Os Olhos de Camelo e o Fim do Terceiro Round

Clarice já não acreditava em príncipes desde os 27, mas aos 42 ainda guardava um fiapo de fé. Um fiapo tão fino que, se fosse costurar uma meia-calça com ele, rasgaria a dignidade no meio.

Pois foi nessa fase – a da esperança cautelosa, regada a filtro solar e água com limão – que Clarice conheceu o terceiro. Sim, o terceiro. Não mais “o amor da vida”, “o meu homem”, “o meu futuro”. Apenas “o terceiro”. Número. Estatística. CPF.

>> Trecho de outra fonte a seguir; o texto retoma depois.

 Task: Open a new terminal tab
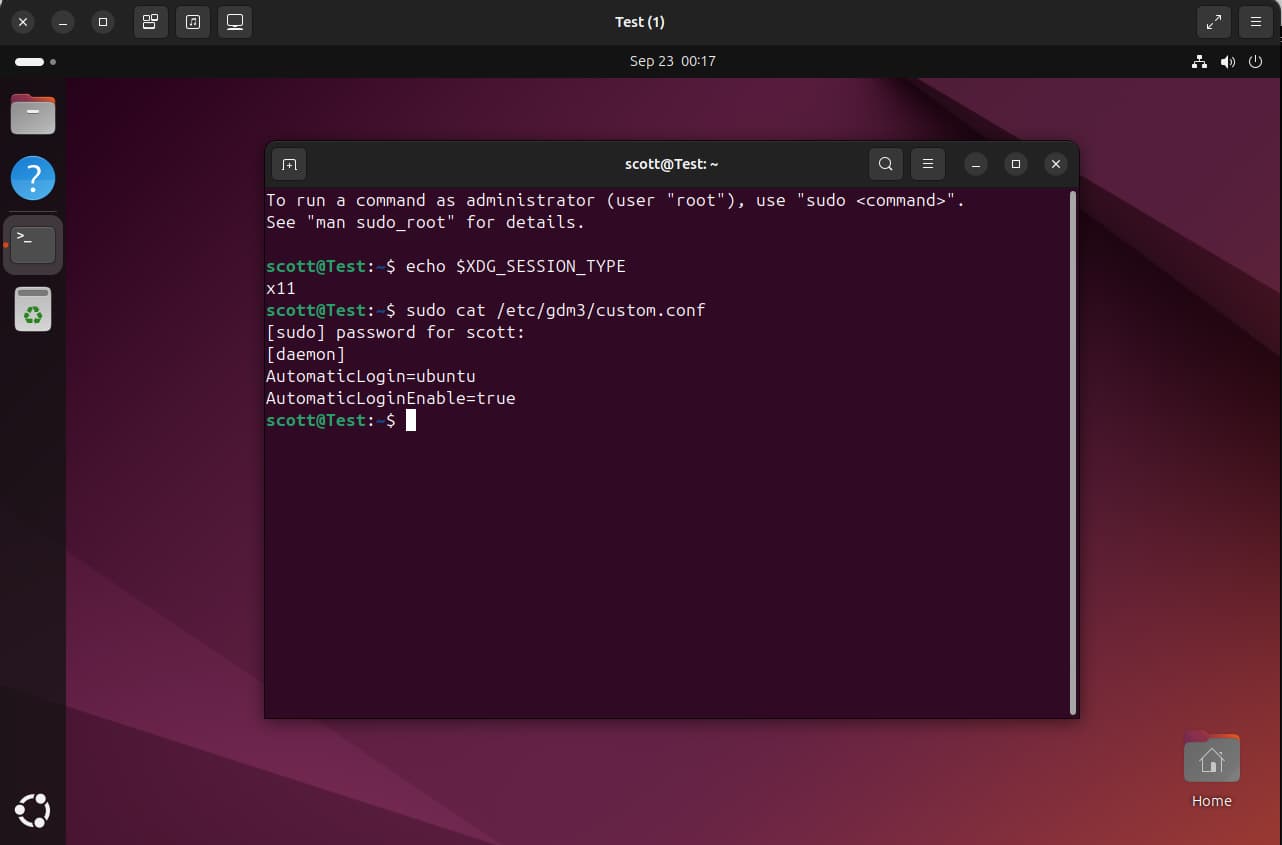click(289, 164)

Aconteceu num fim de tarde, desses em que a luz bate enviesada e as decisões ruins ganham ar poético. Estavam na casa de amigos, ela sorvendo um café passado no coador de pano e ele, estrangeiro, com aqueles olhos de camelo tristes que fazem a gente esquecer que camelo cospe. Quarenta minutos de conversa e o sujeito manda: “Eu te amo.”

Clarice, mineira, com aquele instinto desconfiado herdado do avô que enterrava o dinheiro dentro de latas de Nescau, só arqueou uma sobrancelha e pensou: Ou é louco, ou é oportunista. Mas se for bonito, posso escutar mais dez minutos.

Dez minutos viraram dois meses. Dois meses viraram casamento. E o “eu te amo” virou “cadê meu carregador?” e “você viu minha toalha?” numa velocidade que nem o Google Tradutor acompanha.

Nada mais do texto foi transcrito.